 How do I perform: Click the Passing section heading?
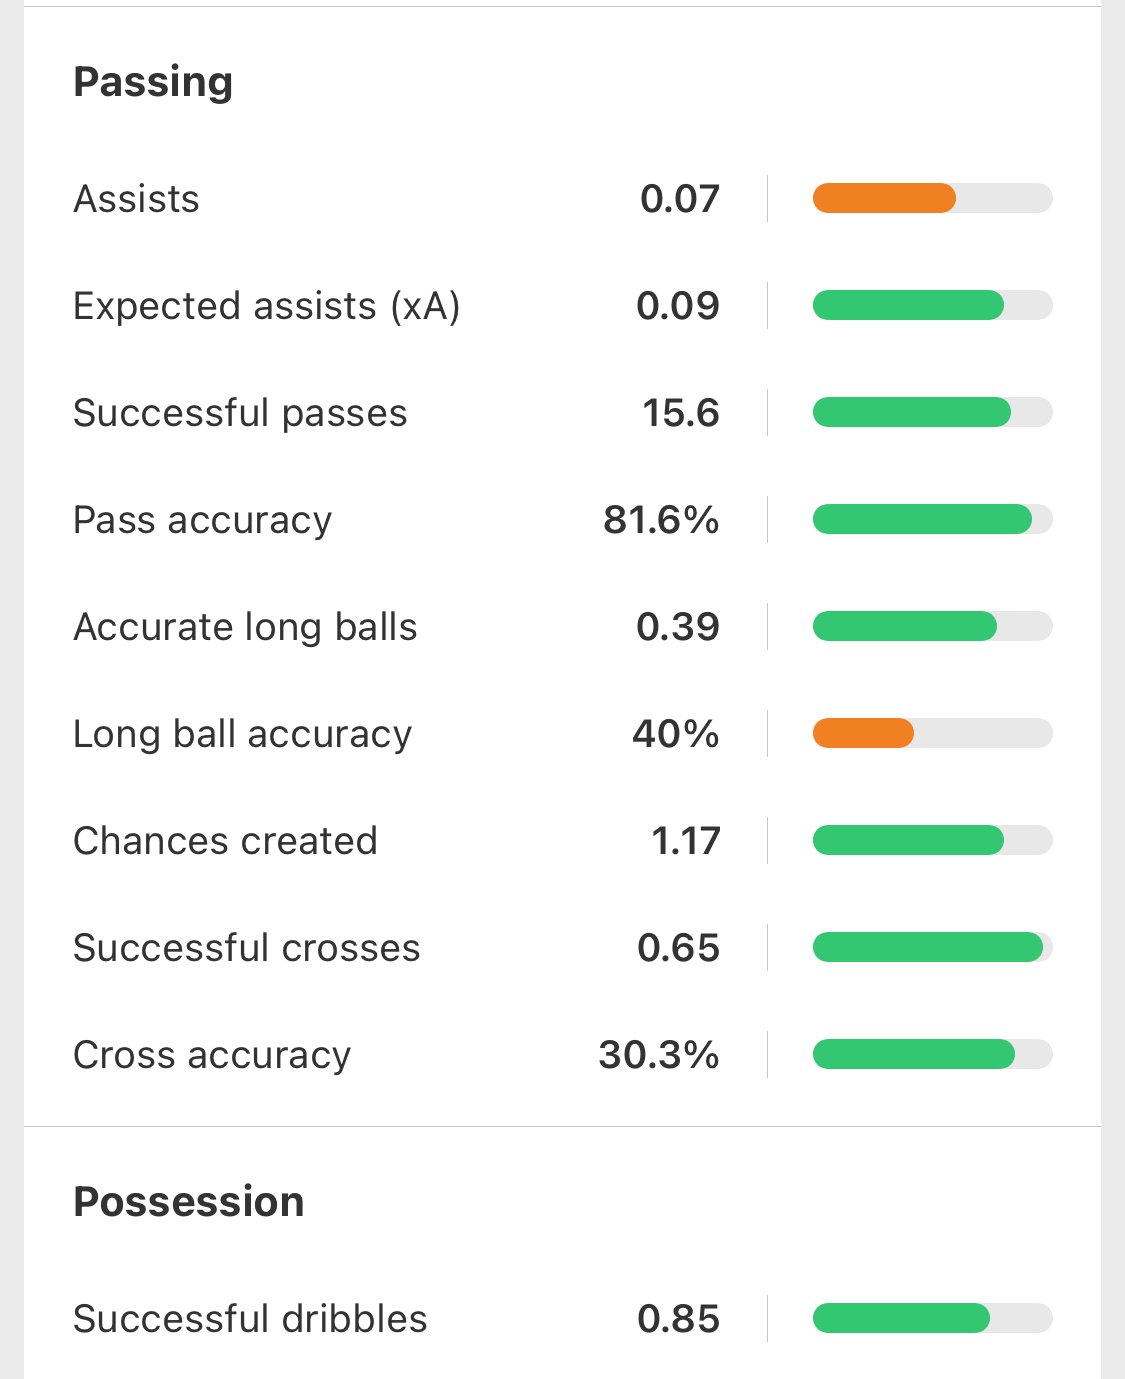[x=153, y=82]
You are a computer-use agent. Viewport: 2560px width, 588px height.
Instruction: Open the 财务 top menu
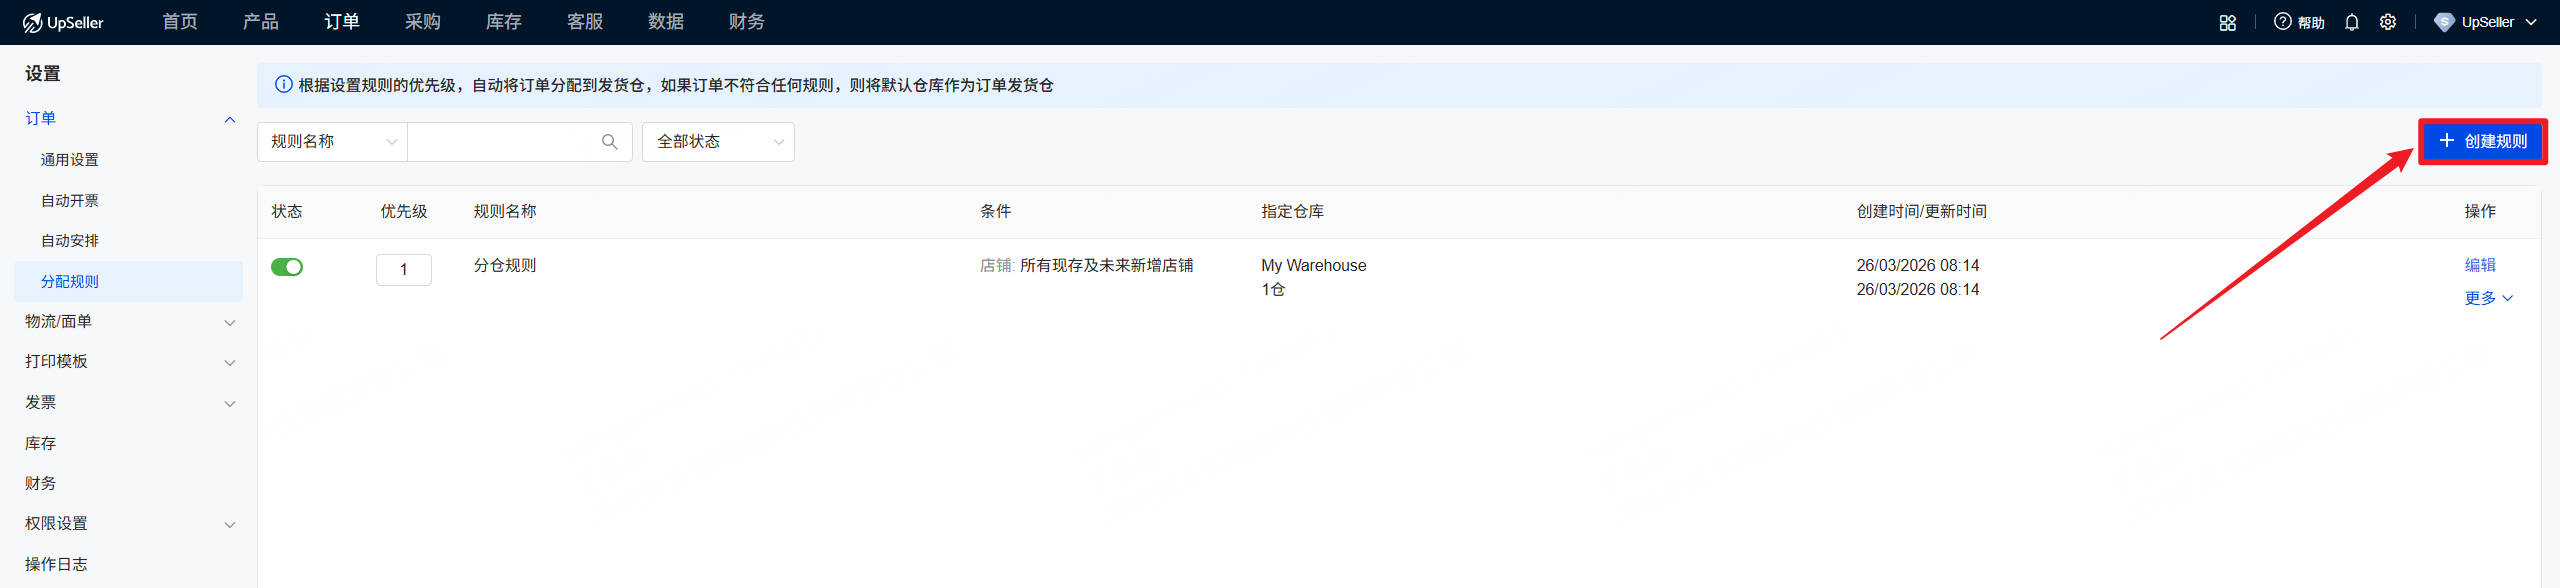coord(746,22)
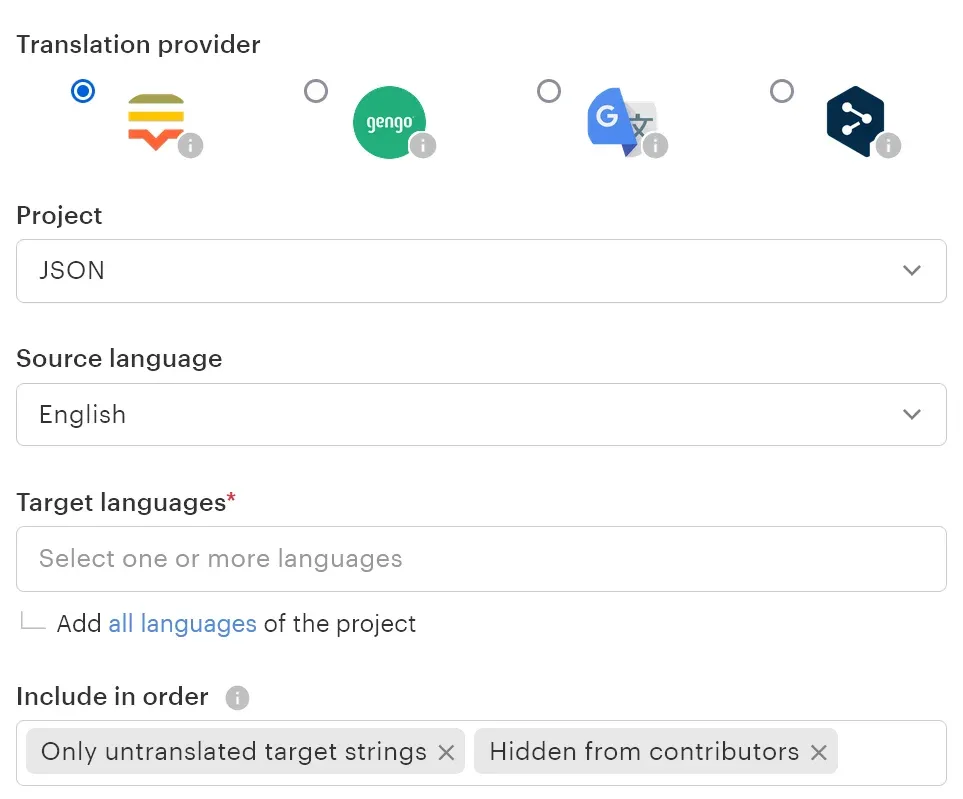963x799 pixels.
Task: Click the Google Translate provider logo
Action: coord(617,121)
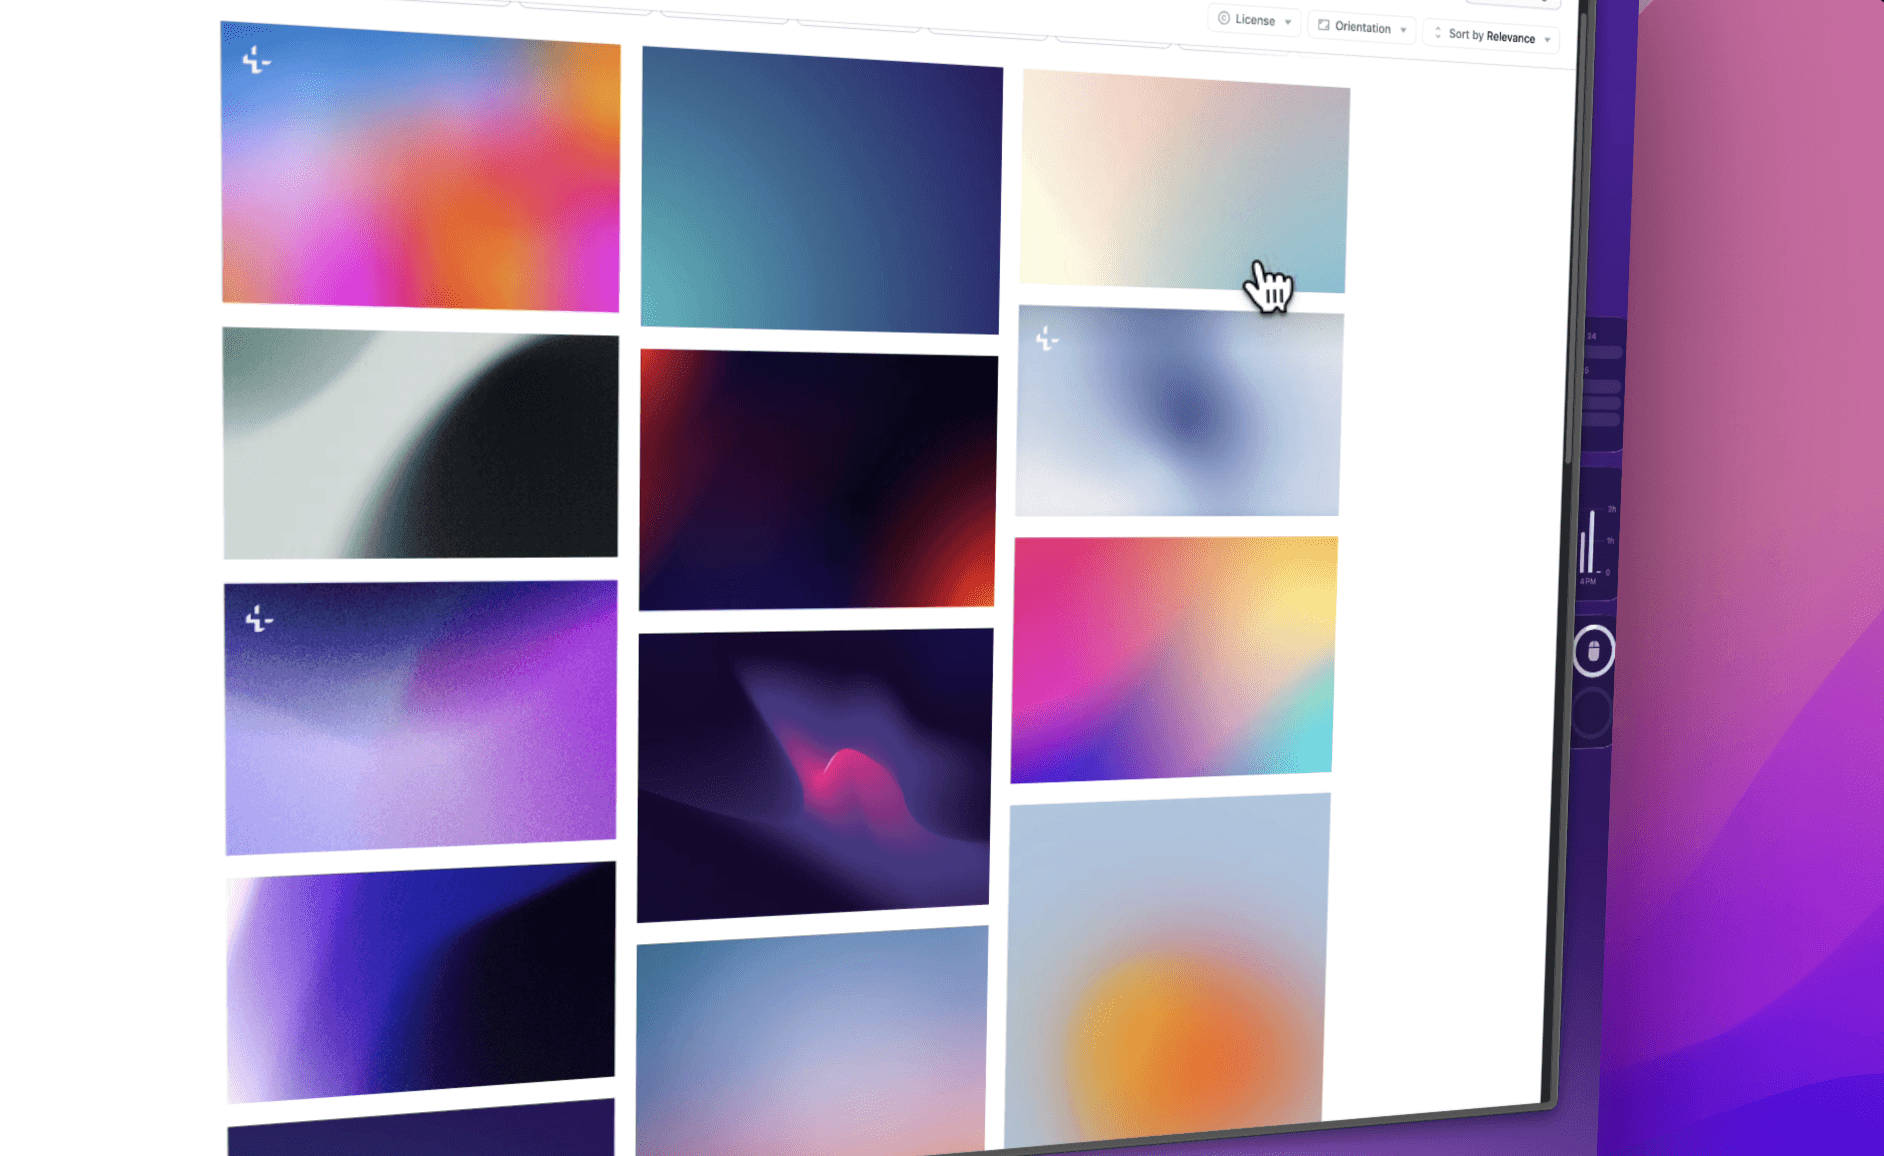This screenshot has width=1884, height=1156.
Task: Open the black and white curved gradient
Action: [420, 444]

The task:
Please reproduce the entries above exactly, omitting every picture.

Reply:
 How do I perform: Click the Passing section heading?
[x=153, y=82]
You are a computer-use agent. Viewport: 2560px width, 588px height.
Instruction: Open the 财务 top menu
coord(746,22)
963x799 pixels.
Task: Click the Google Translate provider logo
Action: coord(617,121)
This screenshot has width=1884, height=1156.
Task: Open the black and white curved gradient
Action: [420, 444]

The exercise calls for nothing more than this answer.